WHAT TO DO
Please write out each entry exactly as it appears.

[DATASET RECORDS — start]

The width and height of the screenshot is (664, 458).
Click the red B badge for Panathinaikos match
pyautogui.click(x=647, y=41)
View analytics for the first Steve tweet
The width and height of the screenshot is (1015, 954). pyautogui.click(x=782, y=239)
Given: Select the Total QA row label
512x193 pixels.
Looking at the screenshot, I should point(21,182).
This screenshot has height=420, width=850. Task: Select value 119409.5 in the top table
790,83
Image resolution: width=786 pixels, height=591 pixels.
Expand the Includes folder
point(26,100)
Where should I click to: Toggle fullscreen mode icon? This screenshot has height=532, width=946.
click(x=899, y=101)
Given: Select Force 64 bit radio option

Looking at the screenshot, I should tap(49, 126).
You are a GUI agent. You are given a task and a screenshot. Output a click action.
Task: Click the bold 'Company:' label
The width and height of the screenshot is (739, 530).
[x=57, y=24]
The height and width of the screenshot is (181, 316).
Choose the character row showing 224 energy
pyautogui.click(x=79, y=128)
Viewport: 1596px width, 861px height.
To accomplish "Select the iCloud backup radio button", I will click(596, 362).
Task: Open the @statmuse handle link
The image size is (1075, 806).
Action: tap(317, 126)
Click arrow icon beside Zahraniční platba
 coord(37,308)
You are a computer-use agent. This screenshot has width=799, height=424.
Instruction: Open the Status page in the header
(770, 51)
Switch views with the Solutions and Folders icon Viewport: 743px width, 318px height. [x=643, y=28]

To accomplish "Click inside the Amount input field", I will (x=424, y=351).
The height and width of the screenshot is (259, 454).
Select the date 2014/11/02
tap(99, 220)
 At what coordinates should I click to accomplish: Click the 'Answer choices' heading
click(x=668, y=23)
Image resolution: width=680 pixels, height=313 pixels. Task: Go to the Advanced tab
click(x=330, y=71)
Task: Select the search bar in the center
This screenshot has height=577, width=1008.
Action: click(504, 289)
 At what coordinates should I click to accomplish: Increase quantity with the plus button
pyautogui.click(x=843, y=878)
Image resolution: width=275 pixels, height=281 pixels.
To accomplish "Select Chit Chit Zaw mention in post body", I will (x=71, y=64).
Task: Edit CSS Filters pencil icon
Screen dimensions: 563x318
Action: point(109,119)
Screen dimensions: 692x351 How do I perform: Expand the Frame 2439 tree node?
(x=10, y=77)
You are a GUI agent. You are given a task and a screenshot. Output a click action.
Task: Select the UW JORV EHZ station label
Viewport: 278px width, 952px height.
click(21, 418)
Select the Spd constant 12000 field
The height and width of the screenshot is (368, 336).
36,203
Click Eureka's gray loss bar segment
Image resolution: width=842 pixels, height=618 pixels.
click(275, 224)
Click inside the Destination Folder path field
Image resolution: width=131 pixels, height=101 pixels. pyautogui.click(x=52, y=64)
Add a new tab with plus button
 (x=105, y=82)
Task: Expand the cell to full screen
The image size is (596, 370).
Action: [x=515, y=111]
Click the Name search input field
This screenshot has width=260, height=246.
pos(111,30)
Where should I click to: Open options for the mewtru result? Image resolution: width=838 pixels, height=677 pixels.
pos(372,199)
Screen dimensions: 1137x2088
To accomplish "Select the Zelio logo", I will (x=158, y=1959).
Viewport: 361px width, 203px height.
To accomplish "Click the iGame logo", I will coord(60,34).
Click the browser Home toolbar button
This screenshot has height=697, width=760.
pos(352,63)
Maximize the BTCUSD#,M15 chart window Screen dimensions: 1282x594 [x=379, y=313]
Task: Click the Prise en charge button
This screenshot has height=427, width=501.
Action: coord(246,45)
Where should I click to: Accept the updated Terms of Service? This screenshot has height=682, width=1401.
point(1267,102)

[DATASET RECORDS — finish]

WRITTEN ANSWER
The width and height of the screenshot is (664, 458).
Click the red B badge for Panathinaikos match
pyautogui.click(x=647, y=41)
View analytics for the first Steve tweet
The width and height of the screenshot is (1015, 954). pyautogui.click(x=782, y=239)
Given: Select the Total QA row label
512x193 pixels.
Looking at the screenshot, I should point(21,182).
This screenshot has height=420, width=850. Task: Select value 119409.5 in the top table
790,83
Image resolution: width=786 pixels, height=591 pixels.
Expand the Includes folder
point(26,100)
Where should I click to: Toggle fullscreen mode icon? This screenshot has height=532, width=946.
click(x=899, y=101)
Given: Select Force 64 bit radio option

Looking at the screenshot, I should tap(49, 126).
You are a GUI agent. You are given a task and a screenshot. Output a click action.
Task: Click the bold 'Company:' label
The width and height of the screenshot is (739, 530).
[x=57, y=24]
The height and width of the screenshot is (181, 316).
Choose the character row showing 224 energy
pyautogui.click(x=79, y=128)
Viewport: 1596px width, 861px height.
To accomplish "Select the iCloud backup radio button", I will click(596, 362).
Task: Open the @statmuse handle link
The image size is (1075, 806).
Action: tap(317, 126)
Click arrow icon beside Zahraniční platba
 coord(37,308)
You are a computer-use agent. This screenshot has width=799, height=424.
Instruction: Open the Status page in the header
(770, 51)
Switch views with the Solutions and Folders icon Viewport: 743px width, 318px height. [x=643, y=28]

To accomplish "Click inside the Amount input field", I will (x=424, y=351).
The height and width of the screenshot is (259, 454).
Select the date 2014/11/02
tap(99, 220)
 At what coordinates should I click to accomplish: Click the 'Answer choices' heading
click(x=668, y=23)
Image resolution: width=680 pixels, height=313 pixels. Task: Go to the Advanced tab
click(x=330, y=71)
Task: Select the search bar in the center
This screenshot has height=577, width=1008.
Action: click(504, 289)
 At what coordinates should I click to accomplish: Increase quantity with the plus button
pyautogui.click(x=843, y=878)
Image resolution: width=275 pixels, height=281 pixels.
To accomplish "Select Chit Chit Zaw mention in post body", I will (x=71, y=64).
Task: Edit CSS Filters pencil icon
Screen dimensions: 563x318
Action: point(109,119)
Screen dimensions: 692x351 How do I perform: Expand the Frame 2439 tree node?
(x=10, y=77)
You are a GUI agent. You are given a task and a screenshot. Output a click action.
Task: Select the UW JORV EHZ station label
Viewport: 278px width, 952px height.
click(21, 418)
Select the Spd constant 12000 field
The height and width of the screenshot is (368, 336).
36,203
Click Eureka's gray loss bar segment
Image resolution: width=842 pixels, height=618 pixels.
click(275, 224)
Click inside the Destination Folder path field
Image resolution: width=131 pixels, height=101 pixels. pyautogui.click(x=52, y=64)
Add a new tab with plus button
 (x=105, y=82)
Task: Expand the cell to full screen
The image size is (596, 370).
Action: [x=515, y=111]
Click the Name search input field
This screenshot has width=260, height=246.
pos(111,30)
Where should I click to: Open options for the mewtru result? Image resolution: width=838 pixels, height=677 pixels.
pos(372,199)
Screen dimensions: 1137x2088
To accomplish "Select the Zelio logo", I will (x=158, y=1959).
Viewport: 361px width, 203px height.
To accomplish "Click the iGame logo", I will coord(60,34).
Click the browser Home toolbar button
This screenshot has height=697, width=760.
pos(352,63)
Maximize the BTCUSD#,M15 chart window Screen dimensions: 1282x594 [x=379, y=313]
Task: Click the Prise en charge button
This screenshot has height=427, width=501.
Action: coord(246,45)
Where should I click to: Accept the updated Terms of Service? This screenshot has height=682, width=1401.
point(1267,102)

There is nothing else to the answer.